With geom I started my project with using batik, then moved to svgslamander when I needed to draw updates a bit faster and then when I had a bit more time to write my own renderer I changed to cljfx/javafx.

If I'm not happy with the vega renderer then I'm kinda stuck - while geom is all a digestible size

The "renderer" as such is here

https://github.com/geokon-gh/corascope/blob/master/src/coras...

I basically massage geom's svg hiccup into cljfx maps. The formats are almost one to one

Arkdy 1265 days ago [-]
If you think that the JVM is icky, GraalVM may satisfy some of your concerns.

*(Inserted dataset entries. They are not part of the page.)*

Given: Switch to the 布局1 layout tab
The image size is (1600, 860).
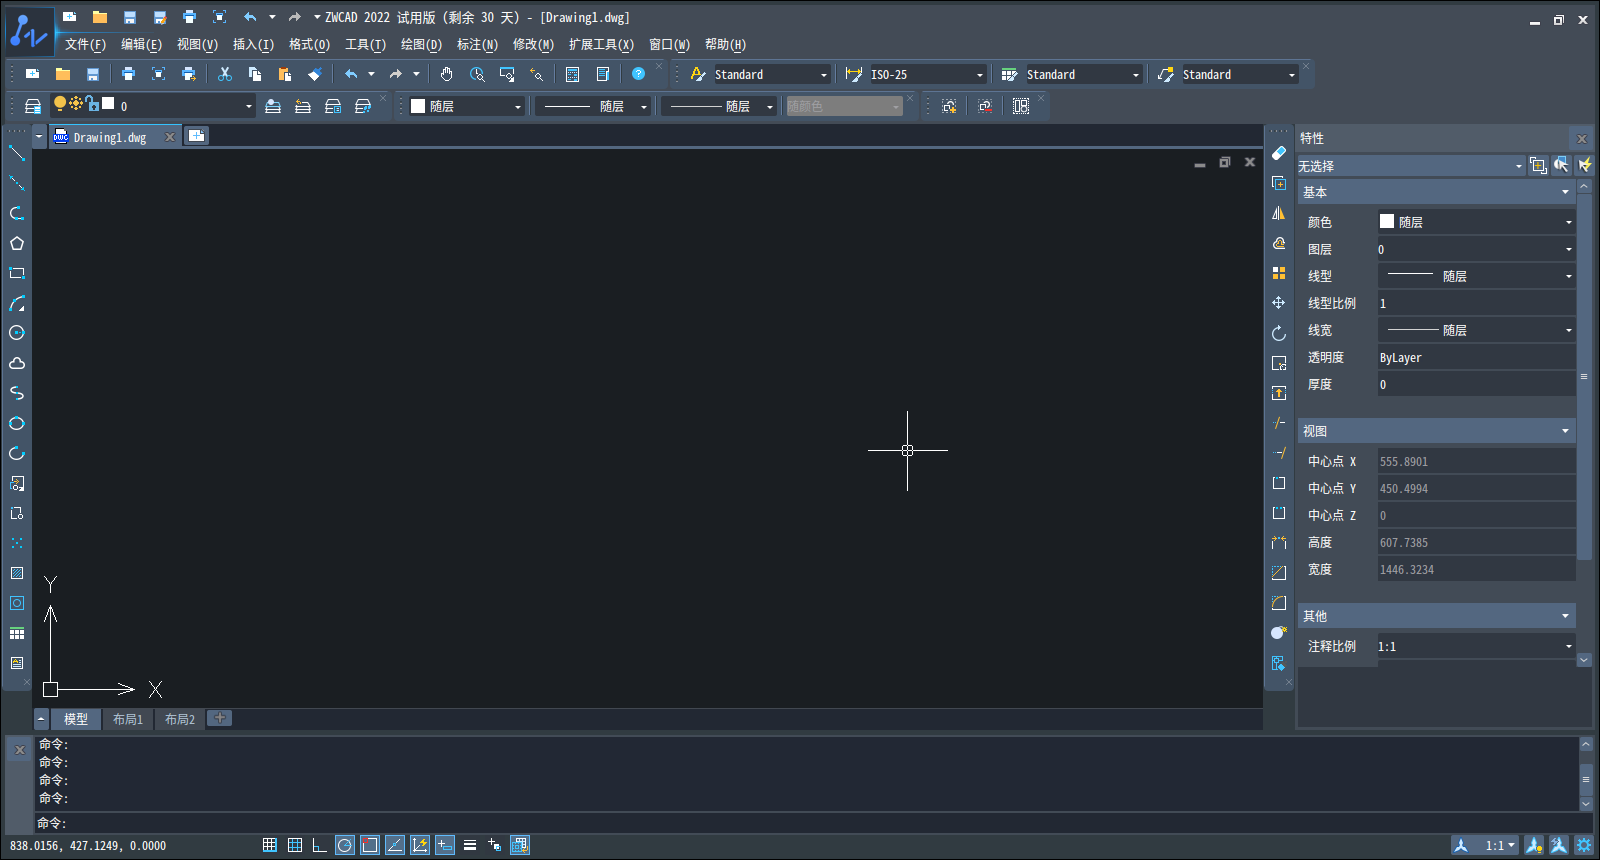Looking at the screenshot, I should pyautogui.click(x=128, y=719).
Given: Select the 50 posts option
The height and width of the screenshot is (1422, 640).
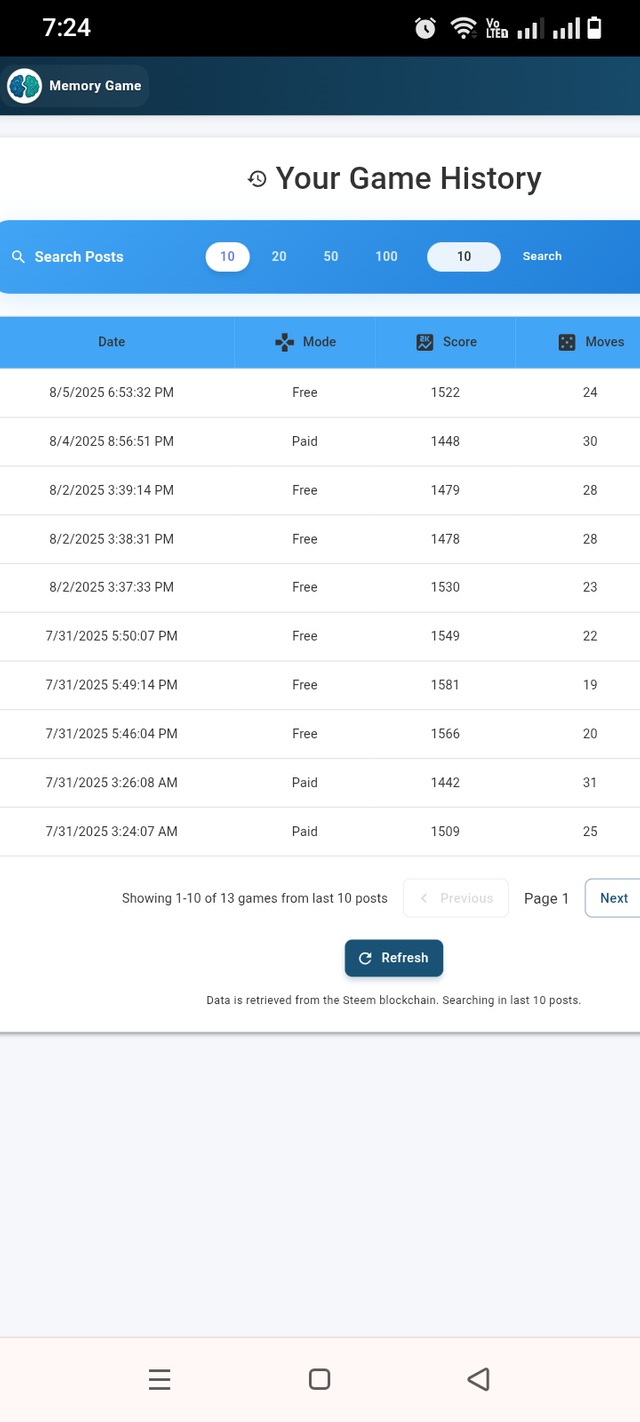Looking at the screenshot, I should click(331, 257).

Just getting access to Clojure on Windows through a single graal executable saved me some heartache this week, and I can't wait to start packaging apps with it.

data_ders 1266 days ago [-]
Huge shout out to the team on this. Altair is far and away the best viz tool in Python, and all my nitpicks have been addressed in the last 6 months.
billfruit 1265 days ago [-]
Can it do 3d plots and views?
domoritz 1265 days ago [-]
Not yet, although sand dance is built on top of Vega and implements a custom renderer. https://sanddance.js.org
julius_set 1266 days ago [-]
Why is it so hard to create a simple data table with 2 columns in Vega? Literally 0 examples in your documentation for this.
simongray 1266 days ago [-]
Why would you use something like Vega for that?
sterlinm 1262 days ago [-]
The main use case where I've wanted something like that is that you want to pair an interactive chart with a data table. For example you create a crossfilter and want the table to list the observations that pass the filter.

I actually contributed an example to the Altair documentation that links a table to a scatter plot.

I agree though that the tables are hard to make and not very nice looking. I think it's just not really an intended use of Vega.